Die Bestellung eines Bezirksschornsteinfegermeisters kann wegen fehlender persönlicher Zuverlässigkeit widerrufen werden, wenn dieser sich außerberuflich über mehrere Jahre hinweg an der öffentlichen Ehrung der Mörder des früheren deutschen Außenministers Walther Rathenau aktiv beteiligt hat und dazu weiterhin steht.

In dem jetzt vom Bundesverwaltungsgericht entschiedenen Fall ist der 1958 geborene Kläger seit 1987 als Bezirksschornsteinfegermeister bestellt und war zuletzt für einen Kehrbezirk im Burgenlandkreis zuständig. Er betätigt sich aktiv für die Nationaldemokratische Partei (NPD), ohne Mitglied dieser Partei zu sein. Er ist seit dem Jahr 2004 Vorsitzender der NPD-Fraktion im Stadtrat von Laucha, seit 2007 Mitglied der NPD-Fraktion im Kreistag des Burgenlandkreises und hatte im Jahr 2005 als unabhängiger Kandidat auf der Landesliste Sachsen-Anhalt der NPD für die Wahlen zum Deutschen Bundestag kandidiert. In den Jahren 2001 bis 2004 sowie 2006 und 2007 nahm er an Veranstaltungen zum Gedenken an die Mörder des Außenministers der Weimarer Republik Walther Rathenau in Bad Kösen, Ortsteil Saaleck, teil, wo er 2004 an einer Kranzniederlegung mitwirkte und 2007 zudem eine Rede hielt. Weitere außerberufliche Aktivitäten des Klägers sind zwischen den Beteiligten umstritten.

:: Arbeitsauftrag ::
Bearbeiten Sie den Text zum Widerruf der Bestellung: Geben Sie ihn von „Die Bestellung eines“ bis „dazu weiterhin steht.“ wieder und ersetzen Sie dabei „Außenministers“ durch „Politikers“.

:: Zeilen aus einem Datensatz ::
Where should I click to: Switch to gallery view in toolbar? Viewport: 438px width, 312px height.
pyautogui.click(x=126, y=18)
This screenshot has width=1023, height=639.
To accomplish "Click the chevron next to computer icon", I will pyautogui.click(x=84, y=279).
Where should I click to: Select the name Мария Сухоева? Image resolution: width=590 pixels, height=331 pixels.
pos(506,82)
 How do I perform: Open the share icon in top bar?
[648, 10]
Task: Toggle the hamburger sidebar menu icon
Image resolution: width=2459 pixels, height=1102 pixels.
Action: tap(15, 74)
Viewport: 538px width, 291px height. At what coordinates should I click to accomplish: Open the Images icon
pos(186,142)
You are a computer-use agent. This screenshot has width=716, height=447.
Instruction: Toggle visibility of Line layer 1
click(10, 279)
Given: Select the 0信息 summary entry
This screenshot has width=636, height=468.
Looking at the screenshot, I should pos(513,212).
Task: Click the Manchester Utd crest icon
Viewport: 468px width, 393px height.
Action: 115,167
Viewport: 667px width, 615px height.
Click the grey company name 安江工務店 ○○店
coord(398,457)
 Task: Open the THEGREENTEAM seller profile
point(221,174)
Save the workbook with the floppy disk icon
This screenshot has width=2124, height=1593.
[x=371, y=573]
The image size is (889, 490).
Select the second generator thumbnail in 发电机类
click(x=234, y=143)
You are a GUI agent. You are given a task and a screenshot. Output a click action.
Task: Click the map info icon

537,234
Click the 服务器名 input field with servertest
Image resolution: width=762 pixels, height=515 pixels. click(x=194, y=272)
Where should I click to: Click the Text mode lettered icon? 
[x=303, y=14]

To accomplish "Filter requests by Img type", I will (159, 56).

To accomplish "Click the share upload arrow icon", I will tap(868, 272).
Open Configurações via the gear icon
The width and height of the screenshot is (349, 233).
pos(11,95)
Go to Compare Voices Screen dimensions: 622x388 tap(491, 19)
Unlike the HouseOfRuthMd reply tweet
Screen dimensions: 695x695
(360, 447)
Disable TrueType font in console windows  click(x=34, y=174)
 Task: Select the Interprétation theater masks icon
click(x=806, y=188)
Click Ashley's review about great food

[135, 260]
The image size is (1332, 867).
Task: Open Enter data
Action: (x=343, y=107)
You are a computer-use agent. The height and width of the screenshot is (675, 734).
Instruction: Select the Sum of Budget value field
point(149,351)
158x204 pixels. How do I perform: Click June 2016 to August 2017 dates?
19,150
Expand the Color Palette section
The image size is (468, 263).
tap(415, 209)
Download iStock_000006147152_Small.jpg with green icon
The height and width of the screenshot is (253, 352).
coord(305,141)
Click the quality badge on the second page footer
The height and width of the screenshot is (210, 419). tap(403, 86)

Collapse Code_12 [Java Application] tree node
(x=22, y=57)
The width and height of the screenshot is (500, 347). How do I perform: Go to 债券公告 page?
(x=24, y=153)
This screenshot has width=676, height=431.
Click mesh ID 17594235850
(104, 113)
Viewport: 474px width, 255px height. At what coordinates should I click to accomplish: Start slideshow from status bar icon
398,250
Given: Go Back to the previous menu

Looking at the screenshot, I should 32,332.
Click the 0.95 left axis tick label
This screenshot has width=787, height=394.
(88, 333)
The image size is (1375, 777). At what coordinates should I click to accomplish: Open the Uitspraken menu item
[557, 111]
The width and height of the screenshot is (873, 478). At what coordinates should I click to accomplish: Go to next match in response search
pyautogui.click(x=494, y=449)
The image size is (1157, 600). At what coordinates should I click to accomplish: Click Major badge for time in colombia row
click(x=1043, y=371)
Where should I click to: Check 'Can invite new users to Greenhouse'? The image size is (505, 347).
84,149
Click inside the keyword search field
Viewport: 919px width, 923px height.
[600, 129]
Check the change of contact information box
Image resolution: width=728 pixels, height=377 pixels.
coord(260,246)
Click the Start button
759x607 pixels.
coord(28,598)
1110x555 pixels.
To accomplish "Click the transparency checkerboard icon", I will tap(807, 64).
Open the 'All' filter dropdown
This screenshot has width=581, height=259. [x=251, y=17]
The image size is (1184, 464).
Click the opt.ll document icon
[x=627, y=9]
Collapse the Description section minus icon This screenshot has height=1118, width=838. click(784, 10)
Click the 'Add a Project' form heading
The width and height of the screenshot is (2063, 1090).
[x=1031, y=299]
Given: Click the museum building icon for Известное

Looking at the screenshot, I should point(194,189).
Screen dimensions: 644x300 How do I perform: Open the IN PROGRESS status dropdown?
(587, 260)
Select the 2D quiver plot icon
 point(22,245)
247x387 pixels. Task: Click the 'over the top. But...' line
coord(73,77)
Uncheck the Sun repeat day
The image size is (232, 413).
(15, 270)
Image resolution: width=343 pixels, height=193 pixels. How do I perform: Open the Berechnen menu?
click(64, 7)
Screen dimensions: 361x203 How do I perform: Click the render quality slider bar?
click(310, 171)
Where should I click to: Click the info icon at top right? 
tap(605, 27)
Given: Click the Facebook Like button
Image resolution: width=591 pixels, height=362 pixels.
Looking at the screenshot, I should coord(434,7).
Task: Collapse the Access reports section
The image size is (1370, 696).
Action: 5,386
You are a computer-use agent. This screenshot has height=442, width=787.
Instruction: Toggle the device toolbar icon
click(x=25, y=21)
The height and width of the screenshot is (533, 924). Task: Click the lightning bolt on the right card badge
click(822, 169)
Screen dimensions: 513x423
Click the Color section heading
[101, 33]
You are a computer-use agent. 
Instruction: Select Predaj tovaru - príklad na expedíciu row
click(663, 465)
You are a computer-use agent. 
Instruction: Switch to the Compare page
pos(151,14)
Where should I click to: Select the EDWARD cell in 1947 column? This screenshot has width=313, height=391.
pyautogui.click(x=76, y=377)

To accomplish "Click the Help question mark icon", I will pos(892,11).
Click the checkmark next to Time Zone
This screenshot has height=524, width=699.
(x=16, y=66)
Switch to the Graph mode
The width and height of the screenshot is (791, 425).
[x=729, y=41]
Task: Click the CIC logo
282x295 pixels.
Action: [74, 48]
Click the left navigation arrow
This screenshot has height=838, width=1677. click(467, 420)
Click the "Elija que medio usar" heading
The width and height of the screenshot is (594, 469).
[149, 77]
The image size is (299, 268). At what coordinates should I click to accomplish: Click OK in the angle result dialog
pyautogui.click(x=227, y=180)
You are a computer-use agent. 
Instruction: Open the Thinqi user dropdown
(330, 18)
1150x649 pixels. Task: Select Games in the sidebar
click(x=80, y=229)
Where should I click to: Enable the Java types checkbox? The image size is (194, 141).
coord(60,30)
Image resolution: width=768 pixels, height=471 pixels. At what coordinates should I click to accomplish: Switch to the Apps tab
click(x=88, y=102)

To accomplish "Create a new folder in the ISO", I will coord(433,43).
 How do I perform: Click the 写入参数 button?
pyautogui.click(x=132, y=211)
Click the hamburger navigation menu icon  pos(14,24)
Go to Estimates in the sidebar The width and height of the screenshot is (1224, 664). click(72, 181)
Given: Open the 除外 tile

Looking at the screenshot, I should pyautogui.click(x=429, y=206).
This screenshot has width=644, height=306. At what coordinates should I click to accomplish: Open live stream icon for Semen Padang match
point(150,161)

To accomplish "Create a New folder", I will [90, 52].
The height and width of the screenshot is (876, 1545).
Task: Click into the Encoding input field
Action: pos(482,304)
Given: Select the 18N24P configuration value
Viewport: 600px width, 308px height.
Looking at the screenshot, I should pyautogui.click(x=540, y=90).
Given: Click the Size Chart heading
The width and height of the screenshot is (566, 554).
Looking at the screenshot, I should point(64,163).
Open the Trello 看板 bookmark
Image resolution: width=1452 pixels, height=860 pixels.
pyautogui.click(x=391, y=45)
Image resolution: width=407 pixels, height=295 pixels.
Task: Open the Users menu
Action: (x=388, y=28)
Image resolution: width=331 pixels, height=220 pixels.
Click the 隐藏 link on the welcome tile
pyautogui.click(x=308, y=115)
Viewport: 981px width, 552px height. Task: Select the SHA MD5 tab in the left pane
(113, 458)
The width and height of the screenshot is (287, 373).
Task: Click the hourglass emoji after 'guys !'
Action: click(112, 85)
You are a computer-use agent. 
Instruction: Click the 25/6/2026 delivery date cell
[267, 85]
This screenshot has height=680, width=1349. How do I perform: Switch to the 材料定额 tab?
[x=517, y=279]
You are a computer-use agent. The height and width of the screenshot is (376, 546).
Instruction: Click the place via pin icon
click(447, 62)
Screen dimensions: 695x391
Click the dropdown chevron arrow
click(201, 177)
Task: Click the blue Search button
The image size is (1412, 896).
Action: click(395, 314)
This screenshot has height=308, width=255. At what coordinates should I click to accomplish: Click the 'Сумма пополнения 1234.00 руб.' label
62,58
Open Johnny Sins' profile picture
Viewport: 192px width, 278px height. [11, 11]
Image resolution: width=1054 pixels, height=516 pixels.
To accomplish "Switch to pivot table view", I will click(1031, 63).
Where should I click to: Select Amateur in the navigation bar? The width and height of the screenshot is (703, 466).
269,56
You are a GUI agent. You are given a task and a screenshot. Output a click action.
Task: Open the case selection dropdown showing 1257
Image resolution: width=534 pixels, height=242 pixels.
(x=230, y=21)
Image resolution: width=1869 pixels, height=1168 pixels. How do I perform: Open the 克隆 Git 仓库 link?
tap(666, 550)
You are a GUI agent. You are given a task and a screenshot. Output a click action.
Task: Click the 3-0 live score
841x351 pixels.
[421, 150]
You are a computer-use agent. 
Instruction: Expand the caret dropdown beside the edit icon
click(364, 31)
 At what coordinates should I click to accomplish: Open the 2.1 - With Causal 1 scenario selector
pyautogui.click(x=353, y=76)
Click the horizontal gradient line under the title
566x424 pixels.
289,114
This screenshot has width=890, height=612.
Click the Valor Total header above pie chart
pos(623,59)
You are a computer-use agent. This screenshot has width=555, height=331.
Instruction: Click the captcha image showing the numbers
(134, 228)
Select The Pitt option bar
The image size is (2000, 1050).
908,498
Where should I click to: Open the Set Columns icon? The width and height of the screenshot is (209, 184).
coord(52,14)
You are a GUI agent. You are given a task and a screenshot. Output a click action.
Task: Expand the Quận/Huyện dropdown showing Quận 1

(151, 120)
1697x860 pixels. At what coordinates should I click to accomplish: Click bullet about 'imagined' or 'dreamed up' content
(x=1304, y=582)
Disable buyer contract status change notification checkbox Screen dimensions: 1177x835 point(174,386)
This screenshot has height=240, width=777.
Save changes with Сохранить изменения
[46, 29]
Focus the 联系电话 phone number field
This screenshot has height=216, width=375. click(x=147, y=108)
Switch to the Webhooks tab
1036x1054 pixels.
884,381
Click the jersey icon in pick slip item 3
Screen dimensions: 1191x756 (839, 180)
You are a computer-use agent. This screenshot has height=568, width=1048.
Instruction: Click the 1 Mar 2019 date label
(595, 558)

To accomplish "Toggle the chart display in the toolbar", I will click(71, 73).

:: Schriftliche Antwort ::
Die Bestellung eines Bezirksschornsteinfegermeisters kann wegen fehlender persönlicher Zuverlässigkeit widerrufen werden, wenn dieser sich außerberuflich über mehrere Jahre hinweg an der öffentlichen Ehrung der Mörder des früheren deutschen Politikers Walther Rathenau aktiv beteiligt hat und dazu weiterhin steht.